> Given records

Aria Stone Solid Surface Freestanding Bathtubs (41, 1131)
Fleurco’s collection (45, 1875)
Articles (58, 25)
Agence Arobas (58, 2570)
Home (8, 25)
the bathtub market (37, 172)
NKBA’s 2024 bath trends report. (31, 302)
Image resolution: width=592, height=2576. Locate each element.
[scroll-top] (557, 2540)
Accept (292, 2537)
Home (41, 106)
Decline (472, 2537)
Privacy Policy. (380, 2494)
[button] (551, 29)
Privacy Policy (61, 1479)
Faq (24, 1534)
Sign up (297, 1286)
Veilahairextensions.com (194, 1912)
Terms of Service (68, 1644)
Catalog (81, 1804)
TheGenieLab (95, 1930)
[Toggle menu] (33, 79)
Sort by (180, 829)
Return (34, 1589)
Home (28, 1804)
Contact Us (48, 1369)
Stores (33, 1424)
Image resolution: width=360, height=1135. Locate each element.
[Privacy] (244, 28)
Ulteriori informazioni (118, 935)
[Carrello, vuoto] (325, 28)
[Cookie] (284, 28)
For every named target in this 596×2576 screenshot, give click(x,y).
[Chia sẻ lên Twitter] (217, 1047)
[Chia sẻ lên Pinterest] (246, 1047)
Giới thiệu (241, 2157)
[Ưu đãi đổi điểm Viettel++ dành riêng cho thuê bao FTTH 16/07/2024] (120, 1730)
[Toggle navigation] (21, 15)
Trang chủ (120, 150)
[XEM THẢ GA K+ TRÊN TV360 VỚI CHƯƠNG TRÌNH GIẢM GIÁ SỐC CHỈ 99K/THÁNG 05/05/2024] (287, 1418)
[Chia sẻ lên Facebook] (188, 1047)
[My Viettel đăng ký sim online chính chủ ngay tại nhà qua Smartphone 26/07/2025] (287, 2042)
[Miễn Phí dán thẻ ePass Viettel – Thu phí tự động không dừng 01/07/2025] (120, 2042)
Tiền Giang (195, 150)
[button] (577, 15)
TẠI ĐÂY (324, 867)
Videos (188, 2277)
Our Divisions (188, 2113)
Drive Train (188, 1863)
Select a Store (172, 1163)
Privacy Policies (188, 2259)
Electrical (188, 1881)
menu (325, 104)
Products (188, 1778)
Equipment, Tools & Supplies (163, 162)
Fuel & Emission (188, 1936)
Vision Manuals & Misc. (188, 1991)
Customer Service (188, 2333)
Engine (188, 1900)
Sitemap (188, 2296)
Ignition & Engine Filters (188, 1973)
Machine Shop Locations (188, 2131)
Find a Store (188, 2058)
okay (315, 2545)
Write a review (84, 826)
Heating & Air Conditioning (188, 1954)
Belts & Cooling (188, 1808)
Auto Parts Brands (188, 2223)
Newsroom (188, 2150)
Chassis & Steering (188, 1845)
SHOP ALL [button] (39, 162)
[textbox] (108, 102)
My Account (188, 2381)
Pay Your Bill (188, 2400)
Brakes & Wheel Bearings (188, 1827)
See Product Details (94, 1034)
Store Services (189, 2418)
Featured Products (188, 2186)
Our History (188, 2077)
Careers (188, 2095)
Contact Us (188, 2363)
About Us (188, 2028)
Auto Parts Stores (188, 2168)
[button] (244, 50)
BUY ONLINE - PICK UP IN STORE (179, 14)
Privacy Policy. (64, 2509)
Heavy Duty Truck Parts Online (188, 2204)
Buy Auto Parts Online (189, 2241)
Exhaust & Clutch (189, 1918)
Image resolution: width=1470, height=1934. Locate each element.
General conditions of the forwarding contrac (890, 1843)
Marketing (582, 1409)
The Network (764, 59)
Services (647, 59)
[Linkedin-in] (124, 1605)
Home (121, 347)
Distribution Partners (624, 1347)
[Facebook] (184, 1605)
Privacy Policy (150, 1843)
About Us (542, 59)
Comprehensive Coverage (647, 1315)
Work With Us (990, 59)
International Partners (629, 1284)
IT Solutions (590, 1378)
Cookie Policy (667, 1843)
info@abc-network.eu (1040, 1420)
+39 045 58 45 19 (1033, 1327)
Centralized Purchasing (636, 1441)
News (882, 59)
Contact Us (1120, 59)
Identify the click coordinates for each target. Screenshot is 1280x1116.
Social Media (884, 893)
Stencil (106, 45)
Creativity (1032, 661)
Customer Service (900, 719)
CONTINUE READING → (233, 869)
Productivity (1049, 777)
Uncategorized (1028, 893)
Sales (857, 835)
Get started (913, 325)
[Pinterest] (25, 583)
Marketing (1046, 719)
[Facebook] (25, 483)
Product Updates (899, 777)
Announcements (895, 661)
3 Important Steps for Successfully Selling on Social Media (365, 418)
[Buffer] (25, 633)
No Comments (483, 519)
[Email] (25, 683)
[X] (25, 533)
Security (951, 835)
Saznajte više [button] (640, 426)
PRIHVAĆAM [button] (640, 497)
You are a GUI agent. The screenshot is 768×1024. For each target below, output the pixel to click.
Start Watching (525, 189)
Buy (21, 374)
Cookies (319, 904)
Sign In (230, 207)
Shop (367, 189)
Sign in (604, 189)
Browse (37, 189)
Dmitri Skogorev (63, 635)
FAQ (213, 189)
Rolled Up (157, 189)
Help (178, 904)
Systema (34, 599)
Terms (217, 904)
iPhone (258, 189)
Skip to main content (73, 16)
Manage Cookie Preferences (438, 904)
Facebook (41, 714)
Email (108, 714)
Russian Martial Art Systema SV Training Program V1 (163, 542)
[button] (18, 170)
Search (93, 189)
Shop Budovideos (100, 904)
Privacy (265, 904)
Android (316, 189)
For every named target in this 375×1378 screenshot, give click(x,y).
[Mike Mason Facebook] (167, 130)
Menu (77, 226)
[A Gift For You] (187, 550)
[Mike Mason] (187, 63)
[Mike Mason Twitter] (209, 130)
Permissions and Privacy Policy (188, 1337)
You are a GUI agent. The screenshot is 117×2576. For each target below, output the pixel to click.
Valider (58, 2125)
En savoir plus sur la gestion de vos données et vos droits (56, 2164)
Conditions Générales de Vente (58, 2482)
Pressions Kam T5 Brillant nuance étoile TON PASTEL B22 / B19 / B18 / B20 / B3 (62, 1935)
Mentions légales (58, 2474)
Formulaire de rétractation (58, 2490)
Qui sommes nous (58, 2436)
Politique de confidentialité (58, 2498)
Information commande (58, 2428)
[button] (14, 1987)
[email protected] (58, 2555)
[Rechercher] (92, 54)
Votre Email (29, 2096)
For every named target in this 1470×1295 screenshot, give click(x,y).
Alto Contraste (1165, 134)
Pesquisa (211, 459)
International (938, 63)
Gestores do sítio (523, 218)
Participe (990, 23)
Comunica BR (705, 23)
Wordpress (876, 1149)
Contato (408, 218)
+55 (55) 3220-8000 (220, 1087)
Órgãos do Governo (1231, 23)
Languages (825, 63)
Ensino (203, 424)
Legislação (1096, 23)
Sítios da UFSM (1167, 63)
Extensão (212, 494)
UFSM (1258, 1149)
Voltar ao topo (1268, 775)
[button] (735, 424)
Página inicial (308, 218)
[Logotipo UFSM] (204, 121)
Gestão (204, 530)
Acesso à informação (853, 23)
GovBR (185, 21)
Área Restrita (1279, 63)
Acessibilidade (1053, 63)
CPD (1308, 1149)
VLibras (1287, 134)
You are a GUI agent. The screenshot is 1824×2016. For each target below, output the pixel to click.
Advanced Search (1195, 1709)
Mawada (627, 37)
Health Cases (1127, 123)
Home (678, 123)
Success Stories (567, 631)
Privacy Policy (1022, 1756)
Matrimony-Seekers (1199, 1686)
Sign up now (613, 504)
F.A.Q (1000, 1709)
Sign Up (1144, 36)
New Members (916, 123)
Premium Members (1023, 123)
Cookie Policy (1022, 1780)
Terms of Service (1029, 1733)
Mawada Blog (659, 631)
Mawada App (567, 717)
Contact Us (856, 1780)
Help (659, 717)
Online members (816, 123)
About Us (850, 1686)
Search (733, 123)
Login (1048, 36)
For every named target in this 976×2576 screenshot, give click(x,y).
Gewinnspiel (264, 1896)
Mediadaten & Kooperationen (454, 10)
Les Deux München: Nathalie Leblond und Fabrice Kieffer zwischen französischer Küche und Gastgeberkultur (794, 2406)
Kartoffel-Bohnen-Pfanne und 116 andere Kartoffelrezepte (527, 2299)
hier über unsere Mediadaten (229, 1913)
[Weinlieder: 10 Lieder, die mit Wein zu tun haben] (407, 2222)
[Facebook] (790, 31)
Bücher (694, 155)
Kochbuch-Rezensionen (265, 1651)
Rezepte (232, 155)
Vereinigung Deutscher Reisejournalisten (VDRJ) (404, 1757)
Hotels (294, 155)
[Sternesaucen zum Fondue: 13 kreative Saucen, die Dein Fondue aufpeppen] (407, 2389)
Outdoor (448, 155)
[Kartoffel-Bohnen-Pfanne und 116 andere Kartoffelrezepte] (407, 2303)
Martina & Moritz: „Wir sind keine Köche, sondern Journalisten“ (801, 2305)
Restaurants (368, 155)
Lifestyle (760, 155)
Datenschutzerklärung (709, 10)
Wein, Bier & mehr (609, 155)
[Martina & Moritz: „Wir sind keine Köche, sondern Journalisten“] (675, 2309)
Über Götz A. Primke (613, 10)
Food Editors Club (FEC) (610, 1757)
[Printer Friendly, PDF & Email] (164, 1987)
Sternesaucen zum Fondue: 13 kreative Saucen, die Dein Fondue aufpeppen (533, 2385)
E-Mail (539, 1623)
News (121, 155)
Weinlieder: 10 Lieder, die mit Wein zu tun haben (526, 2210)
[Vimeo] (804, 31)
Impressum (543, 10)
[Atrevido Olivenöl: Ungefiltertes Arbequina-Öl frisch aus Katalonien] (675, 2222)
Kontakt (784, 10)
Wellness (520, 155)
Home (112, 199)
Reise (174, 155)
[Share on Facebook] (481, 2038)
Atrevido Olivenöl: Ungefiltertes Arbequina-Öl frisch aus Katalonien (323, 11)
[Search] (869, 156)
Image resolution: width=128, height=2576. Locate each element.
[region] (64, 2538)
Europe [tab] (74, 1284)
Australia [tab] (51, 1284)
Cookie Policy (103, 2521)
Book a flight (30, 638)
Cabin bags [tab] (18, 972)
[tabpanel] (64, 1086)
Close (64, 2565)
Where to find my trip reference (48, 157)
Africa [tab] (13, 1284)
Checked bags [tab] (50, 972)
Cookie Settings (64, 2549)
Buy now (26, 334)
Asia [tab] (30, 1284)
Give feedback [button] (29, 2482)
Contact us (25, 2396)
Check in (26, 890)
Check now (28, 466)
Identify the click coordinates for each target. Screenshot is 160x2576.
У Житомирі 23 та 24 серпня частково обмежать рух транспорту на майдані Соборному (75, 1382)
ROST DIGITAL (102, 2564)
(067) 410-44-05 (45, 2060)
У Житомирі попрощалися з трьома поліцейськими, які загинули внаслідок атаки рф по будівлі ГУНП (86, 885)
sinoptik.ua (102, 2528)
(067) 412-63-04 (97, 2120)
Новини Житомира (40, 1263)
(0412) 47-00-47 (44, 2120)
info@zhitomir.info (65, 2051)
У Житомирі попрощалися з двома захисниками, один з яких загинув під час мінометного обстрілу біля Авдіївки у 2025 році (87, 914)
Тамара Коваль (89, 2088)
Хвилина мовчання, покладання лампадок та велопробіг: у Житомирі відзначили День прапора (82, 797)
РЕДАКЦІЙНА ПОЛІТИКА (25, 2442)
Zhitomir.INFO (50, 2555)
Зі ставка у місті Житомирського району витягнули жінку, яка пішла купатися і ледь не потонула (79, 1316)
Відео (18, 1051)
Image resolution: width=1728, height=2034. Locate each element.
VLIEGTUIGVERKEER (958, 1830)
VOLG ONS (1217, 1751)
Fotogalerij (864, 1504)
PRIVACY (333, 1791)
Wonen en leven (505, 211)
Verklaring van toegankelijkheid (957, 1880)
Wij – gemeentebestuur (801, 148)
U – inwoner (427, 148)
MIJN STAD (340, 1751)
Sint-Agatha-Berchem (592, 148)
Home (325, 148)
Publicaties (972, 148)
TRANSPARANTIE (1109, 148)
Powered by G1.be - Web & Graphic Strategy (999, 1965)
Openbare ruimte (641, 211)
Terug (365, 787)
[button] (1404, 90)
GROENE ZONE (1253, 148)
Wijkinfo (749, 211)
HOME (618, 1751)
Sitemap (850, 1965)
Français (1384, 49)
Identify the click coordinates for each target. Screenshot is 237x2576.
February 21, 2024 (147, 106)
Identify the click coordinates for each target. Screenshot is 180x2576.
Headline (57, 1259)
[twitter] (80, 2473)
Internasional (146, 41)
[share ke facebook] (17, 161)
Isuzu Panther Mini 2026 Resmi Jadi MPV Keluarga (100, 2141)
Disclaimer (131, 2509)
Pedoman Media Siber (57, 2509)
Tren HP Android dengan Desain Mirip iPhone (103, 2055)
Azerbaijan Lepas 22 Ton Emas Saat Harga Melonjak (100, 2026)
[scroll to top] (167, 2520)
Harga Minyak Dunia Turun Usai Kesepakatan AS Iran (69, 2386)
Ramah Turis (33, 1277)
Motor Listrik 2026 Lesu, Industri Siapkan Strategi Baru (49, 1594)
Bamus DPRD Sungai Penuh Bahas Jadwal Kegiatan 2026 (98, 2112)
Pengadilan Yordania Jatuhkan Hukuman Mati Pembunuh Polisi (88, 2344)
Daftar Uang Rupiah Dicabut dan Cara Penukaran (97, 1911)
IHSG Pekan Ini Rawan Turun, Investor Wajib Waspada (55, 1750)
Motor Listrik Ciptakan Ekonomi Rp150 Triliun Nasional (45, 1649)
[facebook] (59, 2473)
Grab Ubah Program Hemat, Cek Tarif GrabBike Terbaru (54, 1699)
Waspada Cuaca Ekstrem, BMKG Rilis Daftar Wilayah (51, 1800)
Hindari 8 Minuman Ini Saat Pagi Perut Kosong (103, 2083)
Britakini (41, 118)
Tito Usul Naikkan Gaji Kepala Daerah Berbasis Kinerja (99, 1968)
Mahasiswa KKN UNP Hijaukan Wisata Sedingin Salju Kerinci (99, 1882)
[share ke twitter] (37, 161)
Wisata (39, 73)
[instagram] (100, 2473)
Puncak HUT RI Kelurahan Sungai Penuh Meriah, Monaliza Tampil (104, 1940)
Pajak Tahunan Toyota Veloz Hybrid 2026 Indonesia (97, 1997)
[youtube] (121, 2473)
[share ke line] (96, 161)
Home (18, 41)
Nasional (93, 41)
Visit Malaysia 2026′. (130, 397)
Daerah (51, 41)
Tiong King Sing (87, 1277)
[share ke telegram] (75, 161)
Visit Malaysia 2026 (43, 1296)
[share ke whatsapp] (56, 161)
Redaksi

> What is being asked
Using the listing above, return word for word each line from the one that has "Wellness (520, 155)" through the one that has "Cookie Policy (103, 2521)", and no line outside that range.

> Response area
Wellness (520, 155)
Home (112, 199)
Reise (174, 155)
[Share on Facebook] (481, 2038)
Atrevido Olivenöl: Ungefiltertes Arbequina-Öl frisch aus Katalonien (323, 11)
[Search] (869, 156)
Image resolution: width=128, height=2576. Locate each element.
[region] (64, 2538)
Europe [tab] (74, 1284)
Australia [tab] (51, 1284)
Cookie Policy (103, 2521)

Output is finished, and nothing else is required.